**MATERIAL TO PROCESS**
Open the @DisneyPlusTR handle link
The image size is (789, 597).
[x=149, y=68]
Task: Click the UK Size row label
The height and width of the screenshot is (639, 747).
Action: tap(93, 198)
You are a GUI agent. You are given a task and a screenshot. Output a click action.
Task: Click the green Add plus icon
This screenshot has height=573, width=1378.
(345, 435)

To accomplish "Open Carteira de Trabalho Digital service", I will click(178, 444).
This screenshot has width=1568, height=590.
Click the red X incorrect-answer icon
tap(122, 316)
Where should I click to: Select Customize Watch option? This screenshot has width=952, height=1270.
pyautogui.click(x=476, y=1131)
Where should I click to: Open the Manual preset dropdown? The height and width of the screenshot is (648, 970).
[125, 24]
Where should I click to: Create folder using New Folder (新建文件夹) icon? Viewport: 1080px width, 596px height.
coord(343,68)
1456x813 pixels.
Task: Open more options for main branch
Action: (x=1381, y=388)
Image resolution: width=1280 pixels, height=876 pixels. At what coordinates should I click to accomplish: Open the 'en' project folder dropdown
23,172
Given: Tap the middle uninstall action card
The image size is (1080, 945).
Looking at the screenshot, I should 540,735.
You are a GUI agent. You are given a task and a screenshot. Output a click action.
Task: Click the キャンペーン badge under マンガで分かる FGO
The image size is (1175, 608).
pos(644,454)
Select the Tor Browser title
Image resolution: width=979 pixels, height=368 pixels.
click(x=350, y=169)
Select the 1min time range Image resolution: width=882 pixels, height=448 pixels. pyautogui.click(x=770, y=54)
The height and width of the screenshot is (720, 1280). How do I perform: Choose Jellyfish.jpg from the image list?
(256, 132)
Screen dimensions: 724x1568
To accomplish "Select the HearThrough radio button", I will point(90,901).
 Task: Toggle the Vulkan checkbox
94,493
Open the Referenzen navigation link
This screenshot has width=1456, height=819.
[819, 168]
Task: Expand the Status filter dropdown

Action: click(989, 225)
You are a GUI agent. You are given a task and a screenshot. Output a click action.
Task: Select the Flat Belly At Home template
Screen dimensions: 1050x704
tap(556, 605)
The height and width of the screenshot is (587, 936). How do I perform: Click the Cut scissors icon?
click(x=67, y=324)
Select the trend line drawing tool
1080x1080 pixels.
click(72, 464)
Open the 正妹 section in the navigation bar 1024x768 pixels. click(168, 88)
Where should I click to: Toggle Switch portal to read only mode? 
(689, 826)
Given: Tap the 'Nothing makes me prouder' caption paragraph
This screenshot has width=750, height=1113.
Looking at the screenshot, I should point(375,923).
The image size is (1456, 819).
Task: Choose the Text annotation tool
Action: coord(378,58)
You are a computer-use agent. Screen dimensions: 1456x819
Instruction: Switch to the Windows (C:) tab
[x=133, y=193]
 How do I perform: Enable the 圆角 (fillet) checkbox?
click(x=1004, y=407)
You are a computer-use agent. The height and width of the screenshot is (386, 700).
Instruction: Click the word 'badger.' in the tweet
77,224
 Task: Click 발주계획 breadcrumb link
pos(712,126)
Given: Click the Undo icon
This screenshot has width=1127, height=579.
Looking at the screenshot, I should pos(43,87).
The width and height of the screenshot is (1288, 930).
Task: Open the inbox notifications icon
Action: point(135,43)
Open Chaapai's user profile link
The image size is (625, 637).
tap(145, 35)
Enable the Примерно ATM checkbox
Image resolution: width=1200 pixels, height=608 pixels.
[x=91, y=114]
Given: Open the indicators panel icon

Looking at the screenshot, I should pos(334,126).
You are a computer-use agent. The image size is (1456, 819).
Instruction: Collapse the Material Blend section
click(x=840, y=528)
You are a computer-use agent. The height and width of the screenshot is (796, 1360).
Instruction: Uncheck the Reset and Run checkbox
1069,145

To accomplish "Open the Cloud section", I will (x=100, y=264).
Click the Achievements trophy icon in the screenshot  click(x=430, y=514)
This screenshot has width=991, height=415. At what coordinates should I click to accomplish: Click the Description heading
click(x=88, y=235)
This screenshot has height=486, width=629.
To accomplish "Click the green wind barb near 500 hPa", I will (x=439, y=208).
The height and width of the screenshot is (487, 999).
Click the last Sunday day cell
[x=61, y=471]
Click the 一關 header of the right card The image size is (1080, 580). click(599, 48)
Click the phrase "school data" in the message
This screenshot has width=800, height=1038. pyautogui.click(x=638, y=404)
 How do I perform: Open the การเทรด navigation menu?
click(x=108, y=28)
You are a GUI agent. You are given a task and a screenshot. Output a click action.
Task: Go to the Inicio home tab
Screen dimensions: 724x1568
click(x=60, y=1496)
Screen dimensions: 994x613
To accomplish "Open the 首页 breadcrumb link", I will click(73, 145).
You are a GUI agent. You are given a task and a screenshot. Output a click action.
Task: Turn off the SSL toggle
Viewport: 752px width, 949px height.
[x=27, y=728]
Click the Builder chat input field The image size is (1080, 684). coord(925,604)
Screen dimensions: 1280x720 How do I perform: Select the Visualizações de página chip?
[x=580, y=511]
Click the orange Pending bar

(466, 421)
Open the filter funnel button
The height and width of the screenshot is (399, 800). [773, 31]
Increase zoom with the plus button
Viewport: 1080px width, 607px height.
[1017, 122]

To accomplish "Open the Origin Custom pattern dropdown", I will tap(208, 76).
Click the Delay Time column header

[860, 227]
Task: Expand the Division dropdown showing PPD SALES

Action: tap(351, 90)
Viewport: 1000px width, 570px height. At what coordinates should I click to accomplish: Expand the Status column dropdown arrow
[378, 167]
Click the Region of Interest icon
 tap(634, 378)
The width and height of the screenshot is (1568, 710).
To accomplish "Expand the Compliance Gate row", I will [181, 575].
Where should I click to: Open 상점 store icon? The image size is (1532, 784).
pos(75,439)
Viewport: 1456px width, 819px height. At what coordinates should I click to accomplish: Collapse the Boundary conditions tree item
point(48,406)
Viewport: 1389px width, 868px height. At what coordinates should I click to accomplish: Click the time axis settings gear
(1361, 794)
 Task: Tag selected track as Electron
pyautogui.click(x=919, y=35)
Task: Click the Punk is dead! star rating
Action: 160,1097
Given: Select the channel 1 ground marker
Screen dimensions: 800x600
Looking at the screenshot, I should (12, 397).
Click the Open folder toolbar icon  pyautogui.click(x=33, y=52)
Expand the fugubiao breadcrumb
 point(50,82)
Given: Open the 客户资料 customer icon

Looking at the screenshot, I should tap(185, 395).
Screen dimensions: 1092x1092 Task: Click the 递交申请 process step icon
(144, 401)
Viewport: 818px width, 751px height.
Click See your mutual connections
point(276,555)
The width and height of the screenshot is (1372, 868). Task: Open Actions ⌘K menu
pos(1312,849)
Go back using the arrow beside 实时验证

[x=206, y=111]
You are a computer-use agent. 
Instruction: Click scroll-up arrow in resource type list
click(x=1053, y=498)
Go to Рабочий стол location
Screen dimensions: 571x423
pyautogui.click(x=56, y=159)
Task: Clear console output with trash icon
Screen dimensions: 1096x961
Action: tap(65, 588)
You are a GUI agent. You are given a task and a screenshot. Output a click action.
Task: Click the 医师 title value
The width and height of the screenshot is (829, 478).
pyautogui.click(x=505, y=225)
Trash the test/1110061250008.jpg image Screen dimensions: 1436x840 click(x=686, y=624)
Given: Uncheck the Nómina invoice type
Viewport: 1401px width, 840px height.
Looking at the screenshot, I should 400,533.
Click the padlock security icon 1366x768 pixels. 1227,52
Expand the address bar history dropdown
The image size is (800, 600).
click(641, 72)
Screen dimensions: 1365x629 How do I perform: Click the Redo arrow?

**SET TASK**
Pick out every line in the items above that contains the word "perform", and copy each of those lines in full.

**WRITTEN RESPONSE**
The height and width of the screenshot is (720, 1280). How do I perform: Choose Jellyfish.jpg from the image list?
The height and width of the screenshot is (587, 936). How do I perform: Click the Cut scissors icon?
 How do I perform: Enable the 圆角 (fillet) checkbox?
 How do I perform: Open the การเทรด navigation menu?
Screen dimensions: 1280x720 How do I perform: Select the Visualizações de página chip?
Screen dimensions: 1365x629 How do I perform: Click the Redo arrow?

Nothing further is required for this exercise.